Serum inhibin concentrations have been examined as a marker of male fertility in several animal species and in humans [1,3,21]. Serum inhibin-B concentrations are associated with active spermatogenesis and may reflect Sertoli-cell function in men [1,22]. Arrest of spermatogenesis is associated with decreased concentrations of inhibin-B, and serum inhibin-B concentrations are correlated with testis volume and sperm number [[23], [24], [25]]. Concentrations of serum inhibin-B were strongly correlated with total sperm number [26], and inhibin-B appeared to be a reliable marker for human male fecundity [27]. In stallions, immunoreactive (ir-)inhibin concentrations were reduced in infertile males although the assay used for this study was unable to distinguish the heterodimers [28].
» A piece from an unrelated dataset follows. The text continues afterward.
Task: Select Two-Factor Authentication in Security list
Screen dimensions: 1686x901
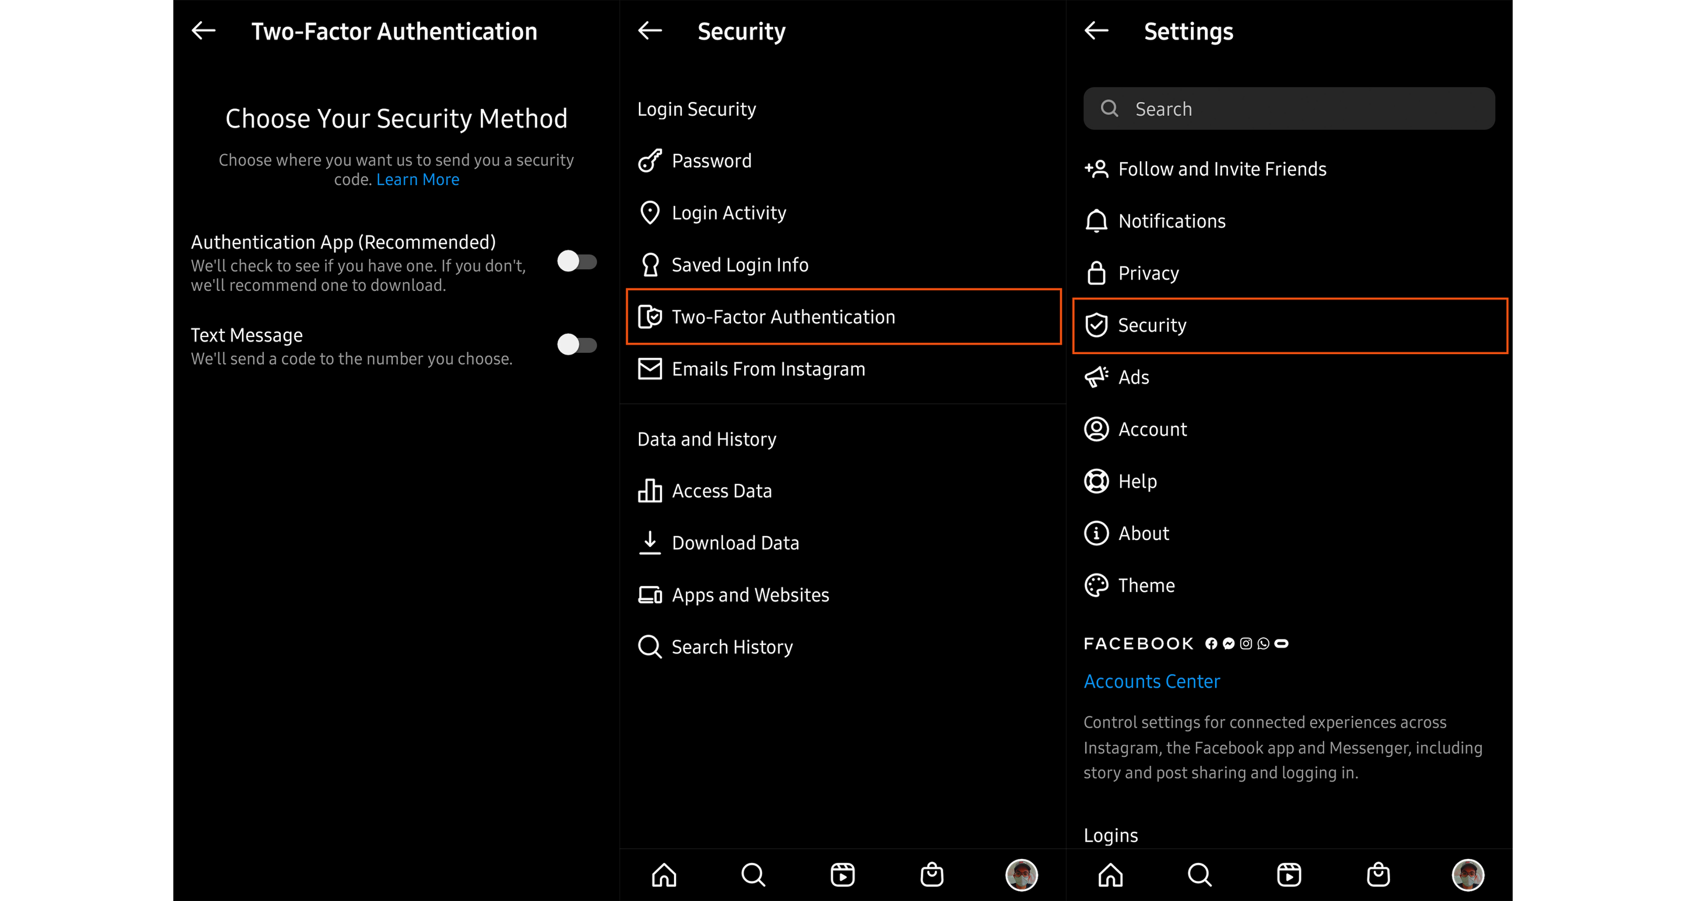Action: pos(843,317)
The stallion reproductive axis is influence by photoperiod, and seasonal changes in circulating ir-inhibin have been characterized in the stallion [6,28,29]. Both Taya et al. [6] and Nagata et al. [4,29] demonstrated increased ir-inhibin in stallions during the breeding season associated with increases in testosterone, estradiol, and gonadotropins [29]. Again these studies utilized immunoassays which did not distinguish between the two heterodimers, and the relative importance of circulating concentrations of inhibin-A and –B and seasonal influences on these heterodimers in the stallion remains unreported.
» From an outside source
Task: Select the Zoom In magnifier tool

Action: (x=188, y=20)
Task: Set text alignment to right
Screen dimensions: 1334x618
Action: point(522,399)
Regulation of inhibin secretion in the stallion is poorly understood. In humans, FSH stimulates the physiologically important inhibin-B secretion by the testis via stimulation of the inhibin α precursor, pro-α-C [8]. Both ir-inhibin and inhibin pro-αC, a precursor of inhibin α, were rapidly downregulated in stallions treated with anabolic steroids [19,30] reflecting a downregulation of the hypothalamic-pituitary-gonadal (HPG) axis. Recently, we reported on the effects of downregulation of the HPG axis in stallions using a GnRH antagonist, acyline [31] with corresponding decreases in gonadotropins, testosterone and estrone sulfate in treated stallions. Here, we further characterize associated changes in inhibin heterodimers subsequent to downregulation of the HPG axis of stallions. Therefore, the objectives of the current study were to define inhibin isoform secretion in stallions, examine seasonal changes in serum inhibin-A and –B concentrations and examine changes in inhibin-A and –B concentrations after downregulation of the HPG axis with a GnRH antagonist (acyline).